WASHINGTON (Reuters) - An agreement between the United States and China to roll back existing tariffs as part of a “phase one” trade deal faces fierce internal opposition in the White House and from outside advisers, multiple sources familiar with the talks said.
The idea of a tariff rollback was not part of the original October “handshake” deal between Chinese Vice Premier Liu He and U.S. President Donald Trump, the sources said.
Chinese officials said earlier on Thursday that tariff reductions had been agreed, and a U.S. official confirmed that was the case early Thursday afternoon.

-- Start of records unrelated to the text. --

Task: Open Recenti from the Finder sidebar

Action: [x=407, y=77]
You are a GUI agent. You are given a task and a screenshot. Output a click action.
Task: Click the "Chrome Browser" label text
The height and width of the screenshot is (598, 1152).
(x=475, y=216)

But there is a divide within the administration over whether rolling back tariffs will give away U.S. leverage in the negotiations, current and former administration officials said.

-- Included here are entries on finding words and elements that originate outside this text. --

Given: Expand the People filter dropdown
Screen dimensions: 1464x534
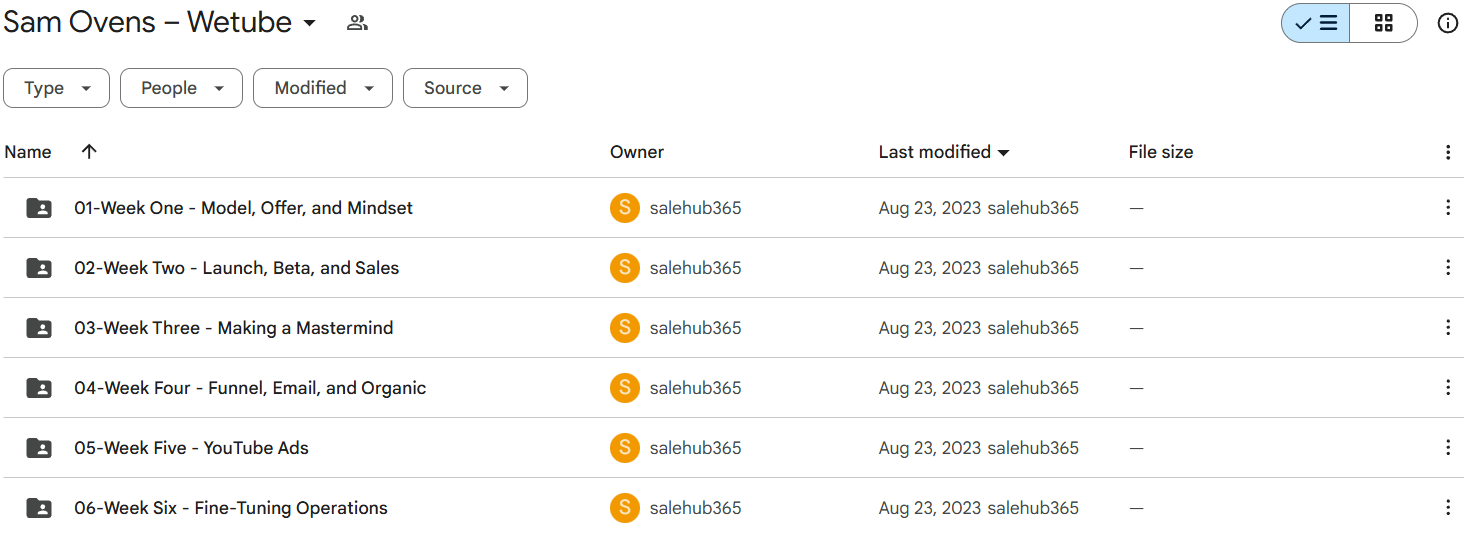Looking at the screenshot, I should click(x=181, y=88).
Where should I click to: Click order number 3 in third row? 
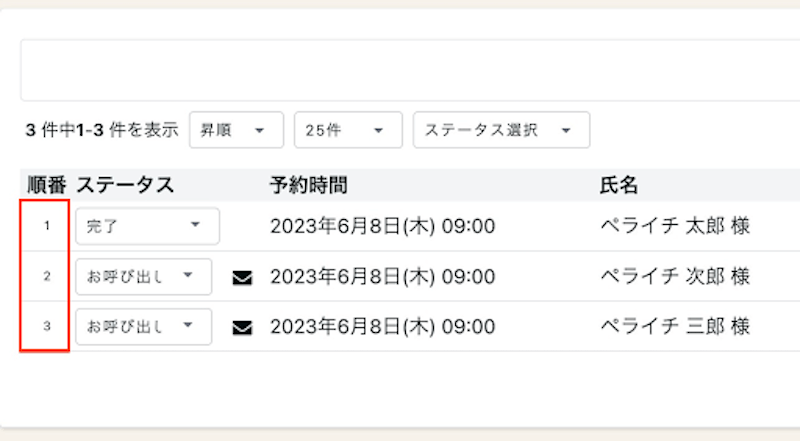tap(47, 327)
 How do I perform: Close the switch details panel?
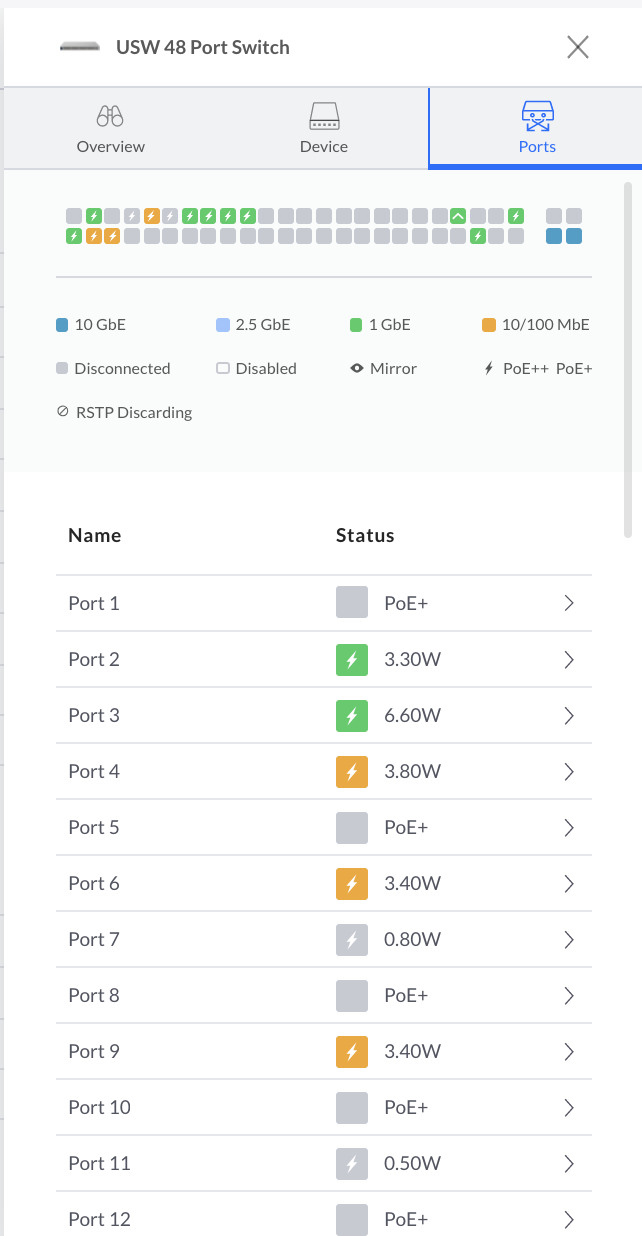pos(578,47)
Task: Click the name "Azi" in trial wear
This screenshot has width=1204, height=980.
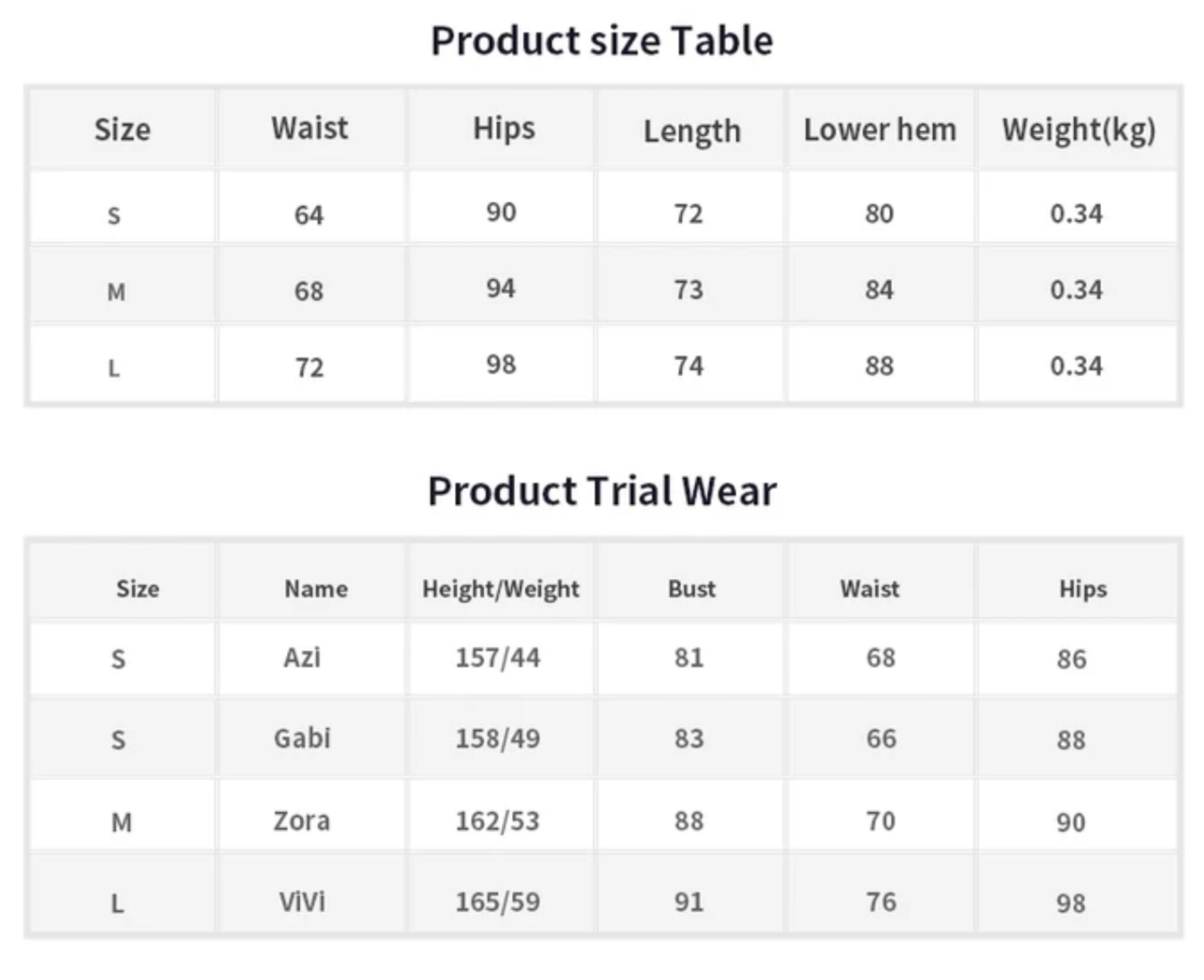Action: tap(302, 657)
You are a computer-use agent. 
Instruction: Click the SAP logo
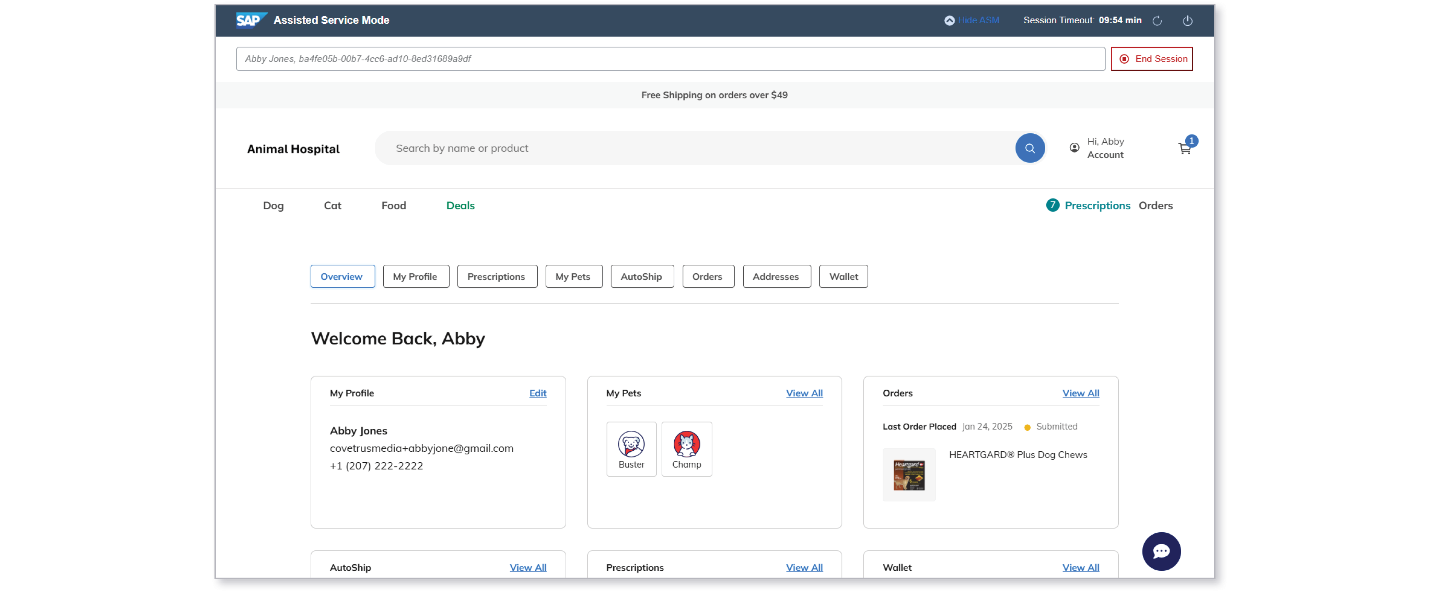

The Chinese Communist Party is trying to “re-trade” the agreement, said Stephen Bannon, former White House adviser. He added that rolling back earlier tariffs “goes against the grain” of the original October agreement.
“There’s nothing that Trump hates more” than someone backtracking on a deal, he said.
No one inside the White House would go on the record to confirm the division, and the United States Trade Representative’s office has not commented on whether or not there will be tariff rollbacks.
This is “very like” Beijing, said Christian Whiton, a former adviser in the Trump administration on East Asia issues. China’s Communist Party is a using a “hyper-aggressive negotiation strategy of trying to redefine reality,” he said.
“At the end of the day, Trump is the original hawk” on China trade, said Whiton. “I would be very surprised” if he agreed to this.